Davalılar vekili davacının %5 gider vergisi adı altında talep ettiği tutarın yasal dayanağının bulunmadığını ileri sürmüştür. Dosya kapsamındaki bilirkişi raporu ile de açıklandığı üzere 6802 Sayılı Gider Vergisi Kanununun 28. maddesinde banka ve sigorta şirketlerine 10.06.1985 tarihli 3226 Sayılı Finansal Kiralama Kanununa göre yaptıkları işlemler hariç olmak üzere her ne şekilde olursa olsun yapmış oldukları bütün muameleler dolayısıyla kendi lehlerine her ne nam ile olursa olsun nakden veya hesaben aldıkları paraların banka ve sigorta muameleleri vergisine tabi olduğu, bankaların ödemekle yükümlü oldukları damga vergisini müşteriye yansıtmaları halinde damga tutarı kadar banka lehine gelir elde etmiş olacaklarından lehlerine kalan tutarların %5’i oranında banka ve sigorta muameleleri vergisi ödemekle yükümlü oldukları, tarafların imzaladığı sözleşmenin 6/3. maddesinde BSMV’nin cari hesaba borç yazılacağının kabul edildiği, anılan yasal düzenleme ve sözleşmenin bu hükmüne göre bankanın gider vergisi talep edebileceği, davalılar vekilinin bu yöndeki istinaf başvuru sebebinin de yerinde olmadığı anlaşılmıştır.

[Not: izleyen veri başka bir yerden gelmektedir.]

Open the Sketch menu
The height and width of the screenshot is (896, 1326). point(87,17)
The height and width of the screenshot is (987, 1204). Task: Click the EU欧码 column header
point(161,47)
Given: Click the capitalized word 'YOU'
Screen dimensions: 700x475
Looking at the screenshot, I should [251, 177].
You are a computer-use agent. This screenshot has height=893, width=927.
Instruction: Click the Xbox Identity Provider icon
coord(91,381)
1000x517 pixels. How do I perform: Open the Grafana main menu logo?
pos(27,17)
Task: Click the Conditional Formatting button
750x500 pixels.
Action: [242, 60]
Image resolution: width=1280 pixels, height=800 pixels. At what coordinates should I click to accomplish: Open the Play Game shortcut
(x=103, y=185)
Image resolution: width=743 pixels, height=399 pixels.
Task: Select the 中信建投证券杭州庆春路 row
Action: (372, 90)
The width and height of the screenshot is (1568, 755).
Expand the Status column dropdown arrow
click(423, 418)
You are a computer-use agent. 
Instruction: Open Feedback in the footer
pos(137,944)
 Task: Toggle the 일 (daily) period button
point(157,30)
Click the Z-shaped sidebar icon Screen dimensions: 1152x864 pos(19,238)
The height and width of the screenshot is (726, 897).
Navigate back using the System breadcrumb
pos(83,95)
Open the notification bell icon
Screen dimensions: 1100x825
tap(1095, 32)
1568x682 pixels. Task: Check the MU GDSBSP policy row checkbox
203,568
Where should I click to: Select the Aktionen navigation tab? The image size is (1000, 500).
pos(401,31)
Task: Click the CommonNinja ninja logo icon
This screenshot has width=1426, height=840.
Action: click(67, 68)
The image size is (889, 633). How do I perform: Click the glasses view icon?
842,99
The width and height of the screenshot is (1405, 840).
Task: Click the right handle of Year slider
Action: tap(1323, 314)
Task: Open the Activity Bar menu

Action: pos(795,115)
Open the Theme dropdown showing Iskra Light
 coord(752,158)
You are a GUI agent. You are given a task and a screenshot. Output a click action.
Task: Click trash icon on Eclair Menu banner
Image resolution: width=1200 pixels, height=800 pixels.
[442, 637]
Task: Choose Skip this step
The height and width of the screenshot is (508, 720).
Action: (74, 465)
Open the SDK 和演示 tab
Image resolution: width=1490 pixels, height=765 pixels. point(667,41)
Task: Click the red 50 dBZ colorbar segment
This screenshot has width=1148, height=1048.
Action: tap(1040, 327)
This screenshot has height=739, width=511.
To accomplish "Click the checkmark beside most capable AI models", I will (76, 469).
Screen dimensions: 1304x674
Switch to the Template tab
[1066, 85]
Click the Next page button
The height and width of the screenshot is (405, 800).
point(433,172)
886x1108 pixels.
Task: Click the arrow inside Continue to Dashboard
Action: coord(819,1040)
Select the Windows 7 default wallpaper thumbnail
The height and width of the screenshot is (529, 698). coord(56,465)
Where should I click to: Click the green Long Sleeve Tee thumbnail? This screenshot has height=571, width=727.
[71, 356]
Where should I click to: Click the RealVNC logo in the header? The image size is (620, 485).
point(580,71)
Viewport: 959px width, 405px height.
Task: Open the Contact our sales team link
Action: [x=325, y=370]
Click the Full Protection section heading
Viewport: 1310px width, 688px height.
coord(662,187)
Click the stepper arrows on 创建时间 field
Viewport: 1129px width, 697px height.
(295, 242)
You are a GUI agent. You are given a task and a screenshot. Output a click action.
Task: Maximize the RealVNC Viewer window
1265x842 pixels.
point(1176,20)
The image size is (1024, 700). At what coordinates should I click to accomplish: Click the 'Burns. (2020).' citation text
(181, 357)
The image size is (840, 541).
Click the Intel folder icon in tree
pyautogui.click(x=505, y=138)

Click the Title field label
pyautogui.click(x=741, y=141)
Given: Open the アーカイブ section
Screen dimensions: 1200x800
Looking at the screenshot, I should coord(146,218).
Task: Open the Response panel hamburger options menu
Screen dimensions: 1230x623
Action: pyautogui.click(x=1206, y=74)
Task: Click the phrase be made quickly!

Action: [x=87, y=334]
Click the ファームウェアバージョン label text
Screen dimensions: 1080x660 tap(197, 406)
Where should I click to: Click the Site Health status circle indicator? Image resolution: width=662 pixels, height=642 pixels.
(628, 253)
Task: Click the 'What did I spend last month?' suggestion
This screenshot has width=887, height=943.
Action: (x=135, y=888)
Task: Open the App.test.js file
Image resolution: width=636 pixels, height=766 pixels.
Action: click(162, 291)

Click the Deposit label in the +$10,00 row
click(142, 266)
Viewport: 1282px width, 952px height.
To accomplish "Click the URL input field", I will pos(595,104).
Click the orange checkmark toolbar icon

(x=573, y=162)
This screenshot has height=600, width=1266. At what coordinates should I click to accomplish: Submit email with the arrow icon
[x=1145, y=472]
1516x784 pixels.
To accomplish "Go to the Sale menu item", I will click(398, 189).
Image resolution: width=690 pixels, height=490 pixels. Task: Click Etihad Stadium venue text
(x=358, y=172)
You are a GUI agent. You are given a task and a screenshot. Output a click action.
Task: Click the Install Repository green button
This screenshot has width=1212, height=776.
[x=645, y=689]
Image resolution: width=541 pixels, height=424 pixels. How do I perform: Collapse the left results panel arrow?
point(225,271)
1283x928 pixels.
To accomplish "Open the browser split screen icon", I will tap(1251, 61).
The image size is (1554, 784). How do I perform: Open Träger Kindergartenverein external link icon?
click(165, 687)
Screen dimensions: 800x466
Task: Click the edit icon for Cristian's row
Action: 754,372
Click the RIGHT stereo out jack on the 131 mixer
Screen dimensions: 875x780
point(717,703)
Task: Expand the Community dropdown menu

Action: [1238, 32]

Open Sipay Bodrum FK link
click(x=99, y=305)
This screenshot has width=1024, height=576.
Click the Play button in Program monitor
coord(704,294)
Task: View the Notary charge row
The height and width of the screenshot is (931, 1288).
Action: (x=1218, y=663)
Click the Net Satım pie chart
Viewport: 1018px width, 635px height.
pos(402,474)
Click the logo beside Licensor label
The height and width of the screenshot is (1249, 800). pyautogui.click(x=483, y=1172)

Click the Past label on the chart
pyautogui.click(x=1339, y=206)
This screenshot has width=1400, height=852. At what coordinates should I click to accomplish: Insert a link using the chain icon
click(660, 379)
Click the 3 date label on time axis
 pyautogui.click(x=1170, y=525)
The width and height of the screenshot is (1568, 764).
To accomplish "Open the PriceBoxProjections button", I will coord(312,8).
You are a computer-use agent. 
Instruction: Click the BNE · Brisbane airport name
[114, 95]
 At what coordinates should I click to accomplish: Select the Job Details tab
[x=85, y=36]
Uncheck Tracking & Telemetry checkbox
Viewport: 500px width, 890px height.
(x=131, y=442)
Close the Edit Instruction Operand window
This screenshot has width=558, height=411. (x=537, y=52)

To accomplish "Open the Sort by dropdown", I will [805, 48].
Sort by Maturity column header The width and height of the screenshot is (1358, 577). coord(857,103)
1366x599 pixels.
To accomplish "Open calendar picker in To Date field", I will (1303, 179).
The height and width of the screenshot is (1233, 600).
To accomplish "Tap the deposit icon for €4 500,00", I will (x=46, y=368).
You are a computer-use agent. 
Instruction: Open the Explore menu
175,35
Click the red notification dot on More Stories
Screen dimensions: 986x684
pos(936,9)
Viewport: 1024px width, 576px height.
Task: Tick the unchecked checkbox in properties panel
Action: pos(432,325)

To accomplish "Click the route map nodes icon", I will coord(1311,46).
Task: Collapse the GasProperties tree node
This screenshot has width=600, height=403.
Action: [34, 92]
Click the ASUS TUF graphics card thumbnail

İlk Derece Mahkemesince verilen karar 6100 Sayılı HMK’nın 341/2. maddesi uyarınca kesin nitelikte olduğundan davacı vekilinin istinaf başvurusunun 6100 Sayılı HMK’nın 352/1-b. maddesi gereğince kararın kesin olması nedeniyle usulden reddine, dava dosyası içerisindeki bilgi ve belgelere, mahkeme kararının gerekçesinde dayanılan delillerin tartışılıp, değerlendirilmesinde usul ve yasaya aykırı bir yön bulunmamasına göre, davalılar … Şti. ve … vekilinin istinaf başvurusunun 6100 Sayılı HMK’nın 353/1-b-1. maddesi uyarınca esastan reddine karar vermek gerekmiş, aşağıdaki şekilde hüküm kurulmuştur.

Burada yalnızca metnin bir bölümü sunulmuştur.